Without pictures, return the lines from the one containing "Given: Switch to the Announcements tab" through the last line of the data below, exactly.

+++ Input data +++

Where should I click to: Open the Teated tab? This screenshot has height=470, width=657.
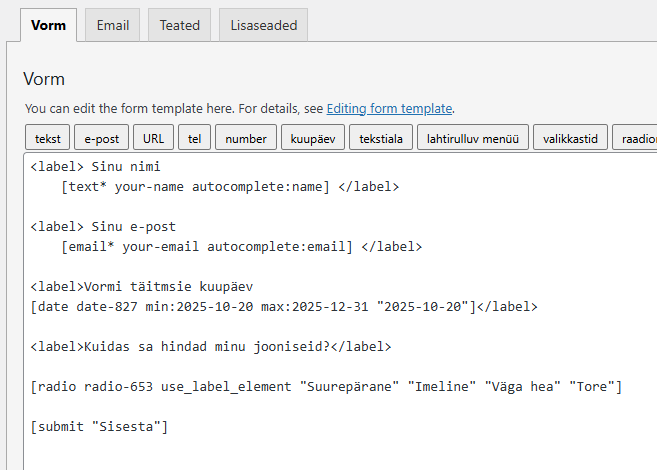point(179,25)
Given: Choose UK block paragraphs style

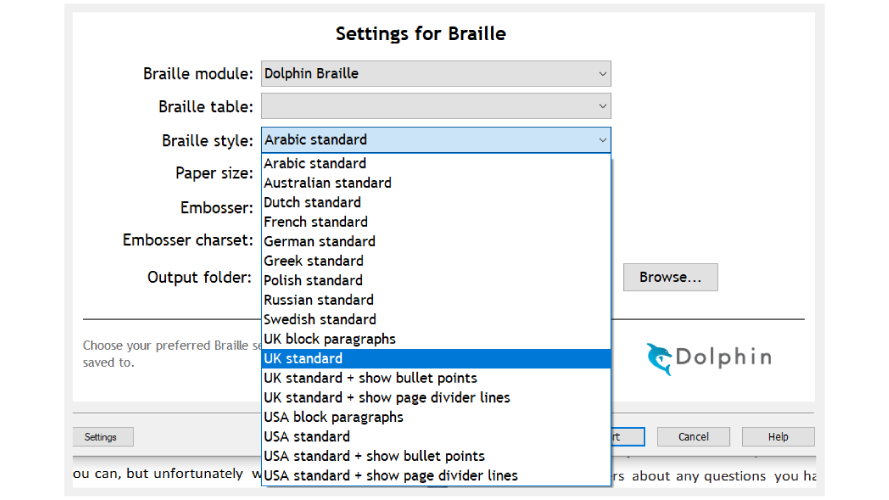Looking at the screenshot, I should tap(329, 339).
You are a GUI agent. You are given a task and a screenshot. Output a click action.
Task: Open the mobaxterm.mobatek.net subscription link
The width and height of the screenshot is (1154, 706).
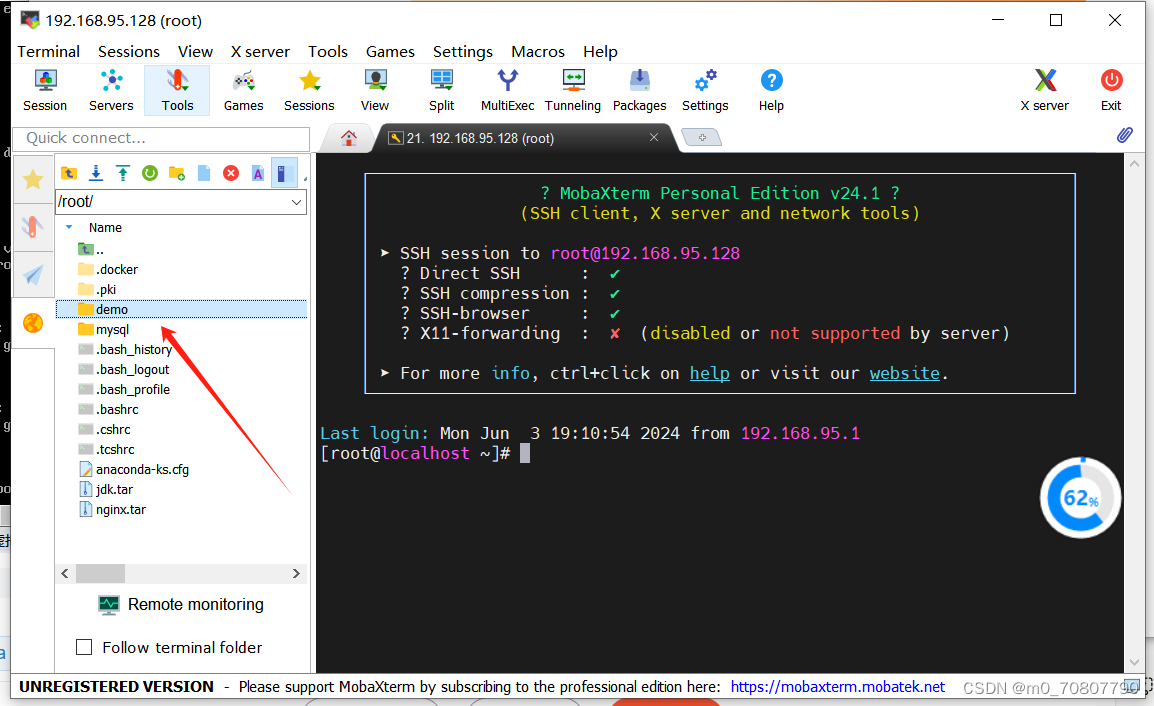pos(838,686)
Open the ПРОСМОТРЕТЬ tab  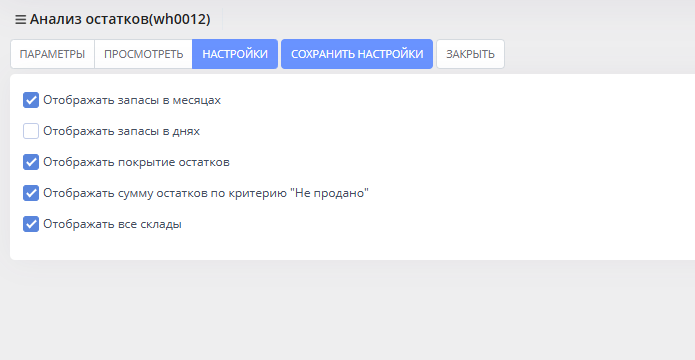tap(144, 54)
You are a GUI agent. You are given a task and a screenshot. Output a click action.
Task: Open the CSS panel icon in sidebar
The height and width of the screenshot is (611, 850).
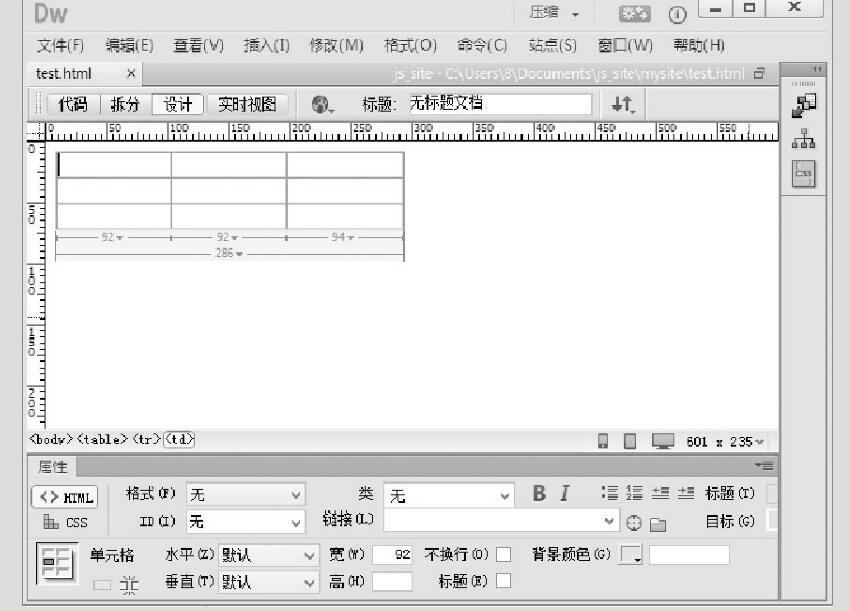(x=804, y=173)
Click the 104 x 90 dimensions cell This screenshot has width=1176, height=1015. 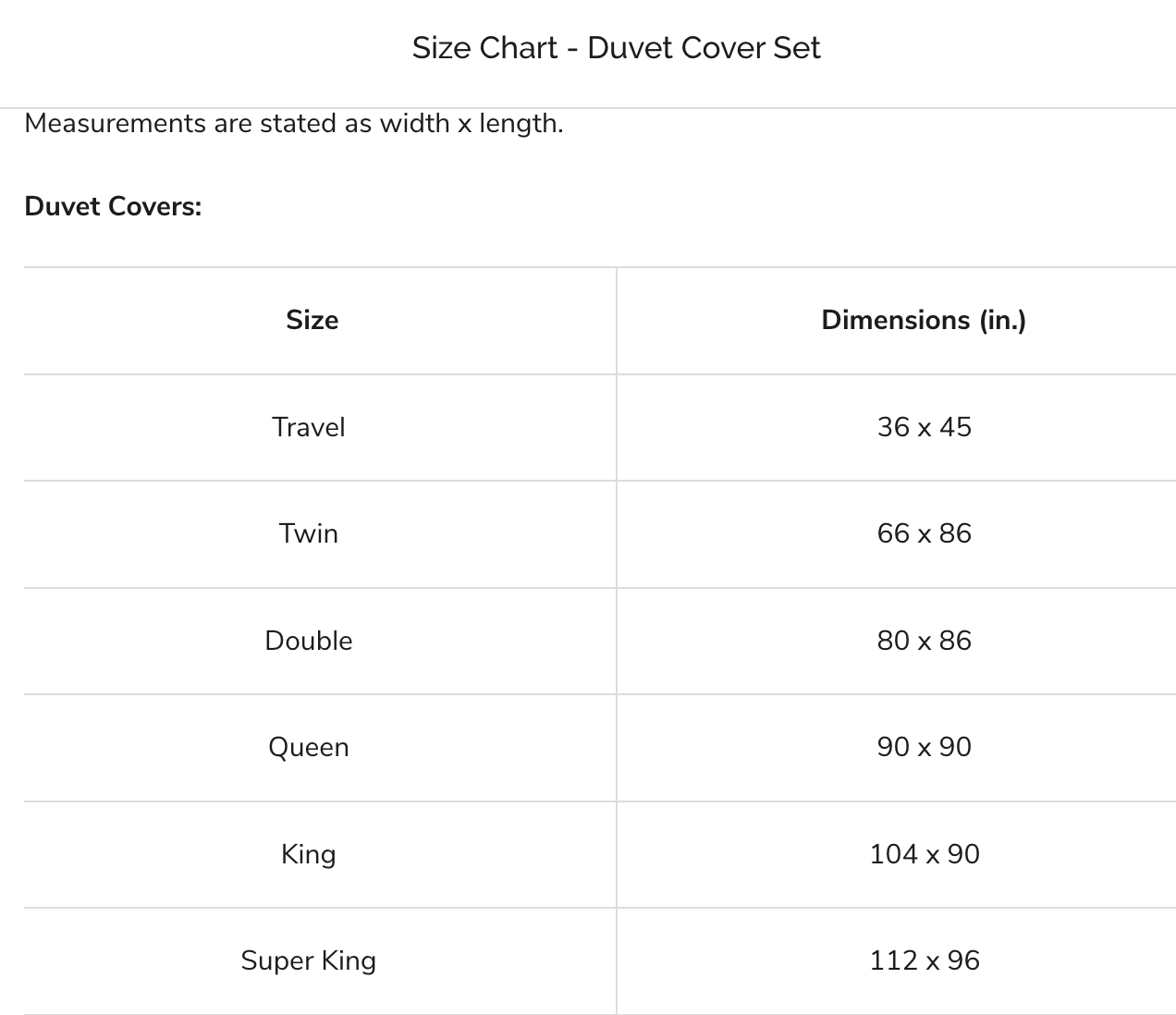click(924, 854)
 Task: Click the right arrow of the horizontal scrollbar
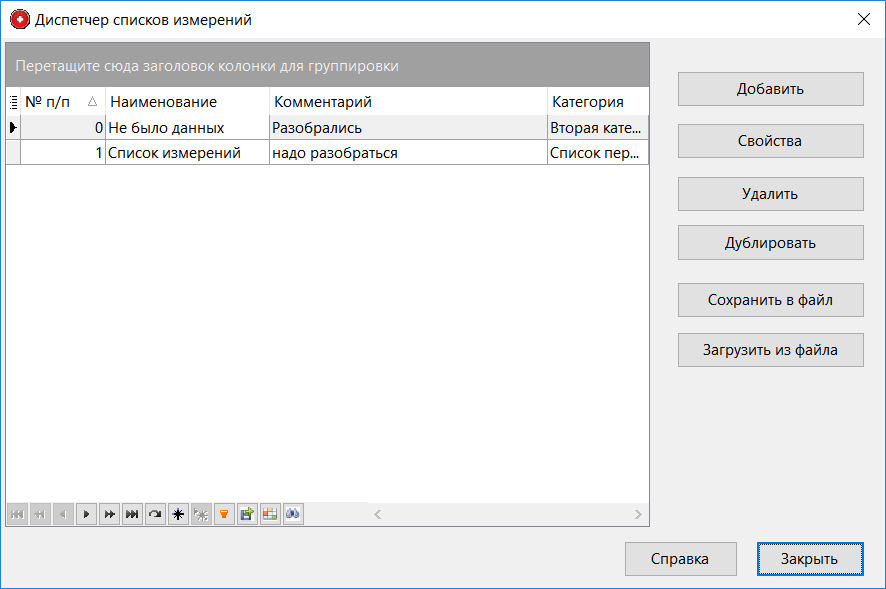click(638, 514)

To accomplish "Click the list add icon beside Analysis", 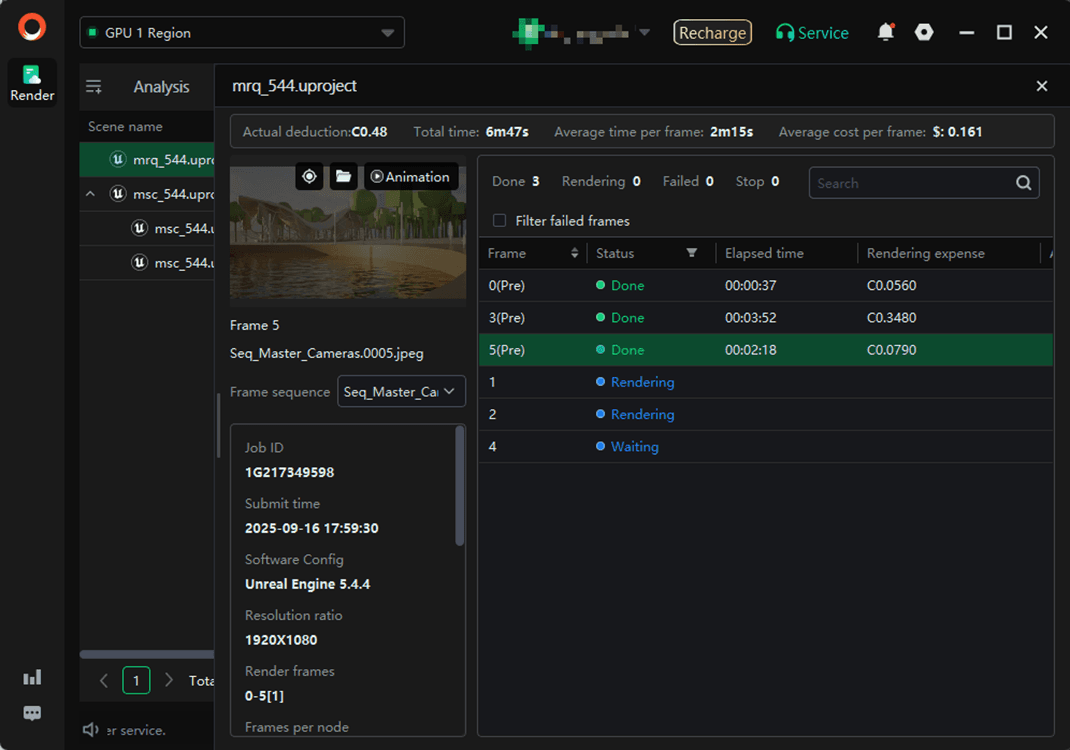I will click(94, 87).
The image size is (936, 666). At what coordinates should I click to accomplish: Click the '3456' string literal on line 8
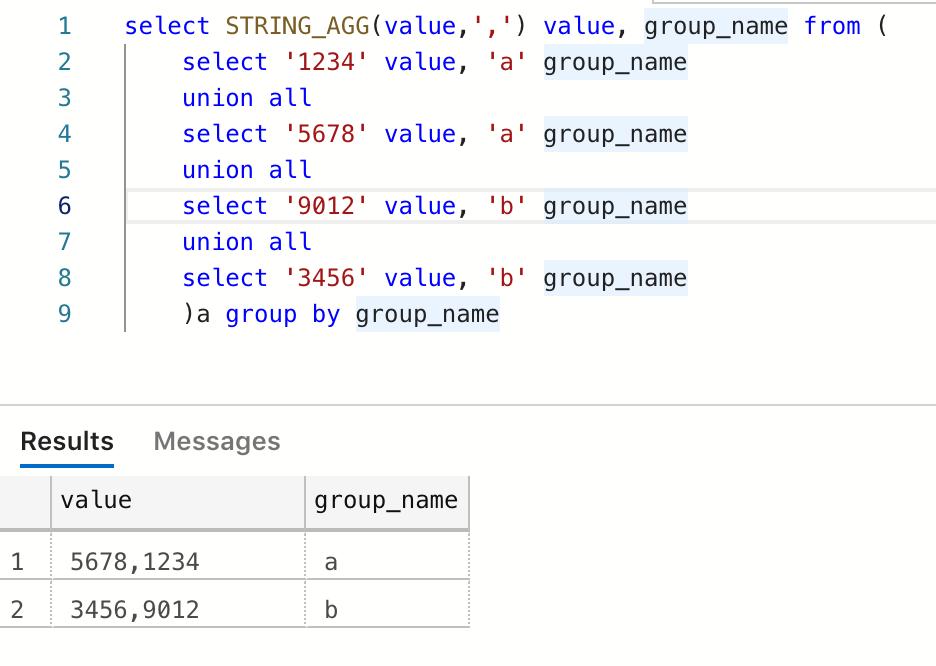325,278
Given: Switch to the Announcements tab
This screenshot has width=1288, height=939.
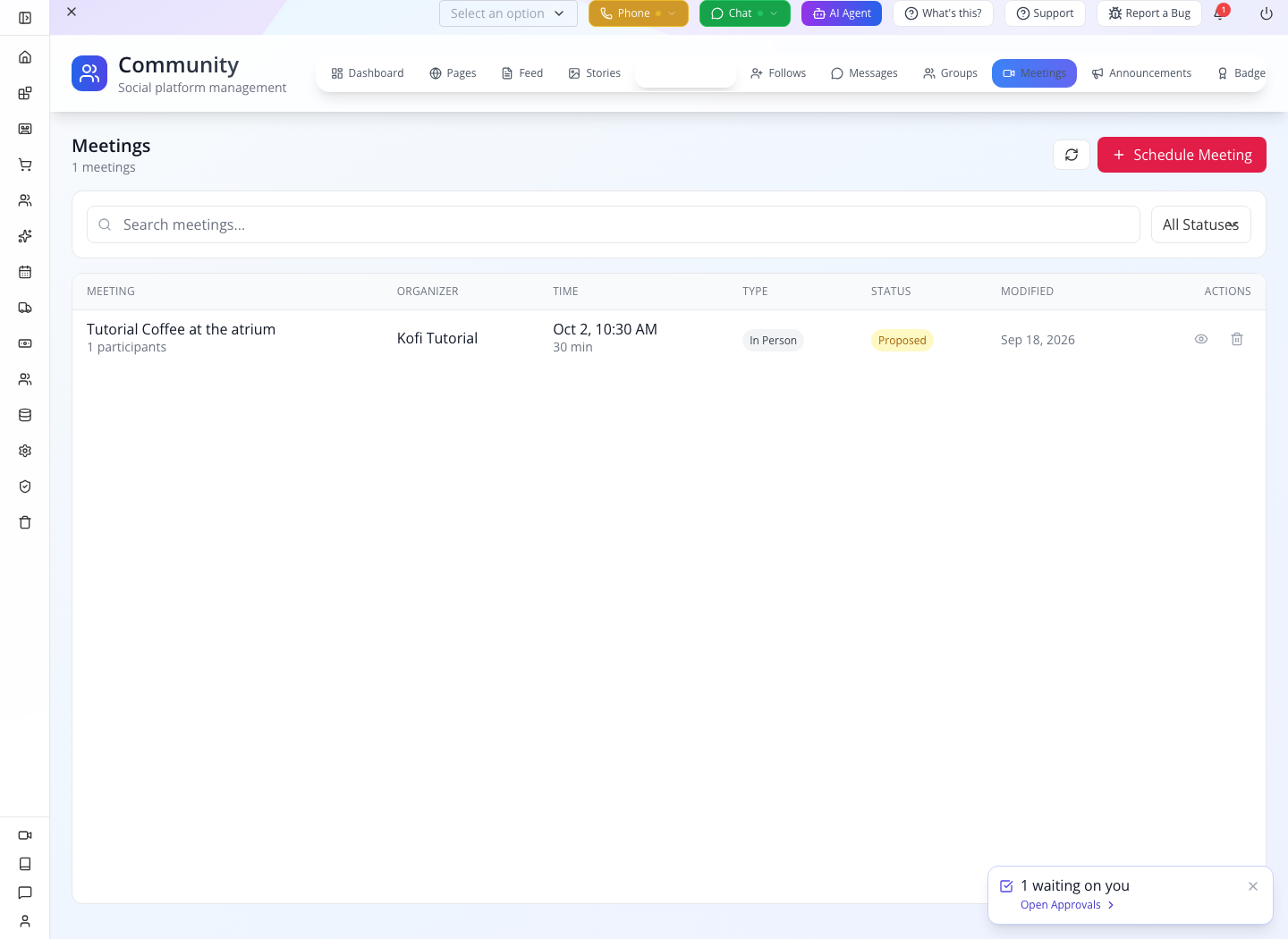Looking at the screenshot, I should click(1141, 73).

+++

**Expected answer**
Given: Switch to the Announcements tab
This screenshot has width=1288, height=939.
Looking at the screenshot, I should click(1141, 73).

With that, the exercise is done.